Exercise requirements:
All entries below must be given again exactly as they stand.

Collected data entries:

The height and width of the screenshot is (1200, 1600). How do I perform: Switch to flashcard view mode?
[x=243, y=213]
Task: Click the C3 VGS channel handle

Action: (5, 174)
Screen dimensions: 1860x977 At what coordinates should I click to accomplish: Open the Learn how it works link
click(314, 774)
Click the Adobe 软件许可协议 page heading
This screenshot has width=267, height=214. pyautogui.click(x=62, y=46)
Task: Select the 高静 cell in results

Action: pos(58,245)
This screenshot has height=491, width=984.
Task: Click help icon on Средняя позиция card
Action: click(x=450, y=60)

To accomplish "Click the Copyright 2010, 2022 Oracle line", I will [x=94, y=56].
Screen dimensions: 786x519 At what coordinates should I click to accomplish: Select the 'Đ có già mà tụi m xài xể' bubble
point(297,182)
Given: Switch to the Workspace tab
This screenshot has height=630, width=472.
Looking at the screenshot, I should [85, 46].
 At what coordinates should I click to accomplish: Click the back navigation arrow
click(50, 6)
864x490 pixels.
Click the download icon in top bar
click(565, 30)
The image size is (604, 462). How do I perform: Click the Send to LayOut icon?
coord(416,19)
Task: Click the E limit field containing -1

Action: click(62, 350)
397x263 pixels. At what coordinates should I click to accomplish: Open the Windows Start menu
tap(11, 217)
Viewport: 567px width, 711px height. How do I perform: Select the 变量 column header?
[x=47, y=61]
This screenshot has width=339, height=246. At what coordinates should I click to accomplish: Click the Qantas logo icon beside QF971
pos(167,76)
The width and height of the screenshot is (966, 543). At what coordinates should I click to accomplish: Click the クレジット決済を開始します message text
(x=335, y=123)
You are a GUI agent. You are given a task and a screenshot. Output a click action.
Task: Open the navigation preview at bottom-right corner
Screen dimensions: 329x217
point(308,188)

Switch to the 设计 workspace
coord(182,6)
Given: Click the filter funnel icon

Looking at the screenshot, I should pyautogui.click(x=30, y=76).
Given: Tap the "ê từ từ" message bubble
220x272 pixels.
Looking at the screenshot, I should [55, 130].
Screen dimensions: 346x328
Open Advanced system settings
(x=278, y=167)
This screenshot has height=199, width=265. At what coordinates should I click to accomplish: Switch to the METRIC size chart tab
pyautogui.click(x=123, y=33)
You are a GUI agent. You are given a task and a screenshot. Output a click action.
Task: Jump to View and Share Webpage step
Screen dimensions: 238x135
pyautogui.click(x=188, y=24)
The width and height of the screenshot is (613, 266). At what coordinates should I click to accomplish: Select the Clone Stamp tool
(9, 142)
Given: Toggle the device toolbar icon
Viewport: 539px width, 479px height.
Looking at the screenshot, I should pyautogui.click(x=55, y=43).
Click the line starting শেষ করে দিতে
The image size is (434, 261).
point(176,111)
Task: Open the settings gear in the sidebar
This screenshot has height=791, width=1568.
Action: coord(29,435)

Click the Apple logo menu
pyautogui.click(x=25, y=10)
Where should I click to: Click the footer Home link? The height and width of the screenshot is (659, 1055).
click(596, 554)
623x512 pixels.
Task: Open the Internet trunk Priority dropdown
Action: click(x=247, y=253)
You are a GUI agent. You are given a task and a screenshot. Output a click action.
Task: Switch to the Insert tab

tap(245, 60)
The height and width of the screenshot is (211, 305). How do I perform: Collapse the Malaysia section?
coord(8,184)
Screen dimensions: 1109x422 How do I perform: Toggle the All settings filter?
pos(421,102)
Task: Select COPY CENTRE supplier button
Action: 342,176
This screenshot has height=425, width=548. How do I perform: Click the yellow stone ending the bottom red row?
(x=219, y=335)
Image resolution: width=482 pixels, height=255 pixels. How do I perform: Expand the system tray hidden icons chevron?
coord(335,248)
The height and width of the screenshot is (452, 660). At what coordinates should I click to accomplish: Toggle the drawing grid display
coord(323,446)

Final answer:
The height and width of the screenshot is (1200, 1600). How do I perform: Switch to flashcard view mode?
[x=243, y=213]
Task: Click the C3 VGS channel handle

Action: (5, 174)
Screen dimensions: 1860x977 At what coordinates should I click to accomplish: Open the Learn how it works link
click(314, 774)
Click the Adobe 软件许可协议 page heading
This screenshot has width=267, height=214. pyautogui.click(x=62, y=46)
Task: Select the 高静 cell in results

Action: pos(58,245)
This screenshot has height=491, width=984.
Task: Click help icon on Средняя позиция card
Action: click(x=450, y=60)

To accomplish "Click the Copyright 2010, 2022 Oracle line", I will [x=94, y=56].
Screen dimensions: 786x519 At what coordinates should I click to accomplish: Select the 'Đ có già mà tụi m xài xể' bubble
point(297,182)
Given: Switch to the Workspace tab
This screenshot has height=630, width=472.
Looking at the screenshot, I should [85, 46].
 At what coordinates should I click to accomplish: Click the back navigation arrow
click(50, 6)
864x490 pixels.
Click the download icon in top bar
click(565, 30)
The image size is (604, 462). How do I perform: Click the Send to LayOut icon?
coord(416,19)
Task: Click the E limit field containing -1

Action: click(62, 350)
397x263 pixels. At what coordinates should I click to accomplish: Open the Windows Start menu
tap(11, 217)
Viewport: 567px width, 711px height. How do I perform: Select the 变量 column header?
[x=47, y=61]
This screenshot has width=339, height=246. At what coordinates should I click to accomplish: Click the Qantas logo icon beside QF971
pos(167,76)
The width and height of the screenshot is (966, 543). At what coordinates should I click to accomplish: Click the クレジット決済を開始します message text
(x=335, y=123)
You are a GUI agent. You are given a task and a screenshot. Output a click action.
Task: Open the navigation preview at bottom-right corner
Screen dimensions: 329x217
point(308,188)

Switch to the 设计 workspace
coord(182,6)
Given: Click the filter funnel icon

Looking at the screenshot, I should pyautogui.click(x=30, y=76).
Given: Tap the "ê từ từ" message bubble
220x272 pixels.
Looking at the screenshot, I should [55, 130].
Screen dimensions: 346x328
Open Advanced system settings
(x=278, y=167)
This screenshot has height=199, width=265. At what coordinates should I click to accomplish: Switch to the METRIC size chart tab
pyautogui.click(x=123, y=33)
You are a GUI agent. You are given a task and a screenshot. Output a click action.
Task: Jump to View and Share Webpage step
Screen dimensions: 238x135
pyautogui.click(x=188, y=24)
The width and height of the screenshot is (613, 266). At what coordinates should I click to accomplish: Select the Clone Stamp tool
(9, 142)
Given: Toggle the device toolbar icon
Viewport: 539px width, 479px height.
Looking at the screenshot, I should pyautogui.click(x=55, y=43).
Click the line starting শেষ করে দিতে
The image size is (434, 261).
point(176,111)
Task: Open the settings gear in the sidebar
This screenshot has height=791, width=1568.
Action: coord(29,435)

Click the Apple logo menu
pyautogui.click(x=25, y=10)
Where should I click to: Click the footer Home link? The height and width of the screenshot is (659, 1055).
click(596, 554)
623x512 pixels.
Task: Open the Internet trunk Priority dropdown
Action: click(x=247, y=253)
You are a GUI agent. You are given a task and a screenshot. Output a click action.
Task: Switch to the Insert tab

tap(245, 60)
The height and width of the screenshot is (211, 305). How do I perform: Collapse the Malaysia section?
coord(8,184)
Screen dimensions: 1109x422 How do I perform: Toggle the All settings filter?
pos(421,102)
Task: Select COPY CENTRE supplier button
Action: 342,176
This screenshot has height=425, width=548. How do I perform: Click the yellow stone ending the bottom red row?
(x=219, y=335)
Image resolution: width=482 pixels, height=255 pixels. How do I perform: Expand the system tray hidden icons chevron?
coord(335,248)
The height and width of the screenshot is (452, 660). At what coordinates should I click to accomplish: Toggle the drawing grid display
coord(323,446)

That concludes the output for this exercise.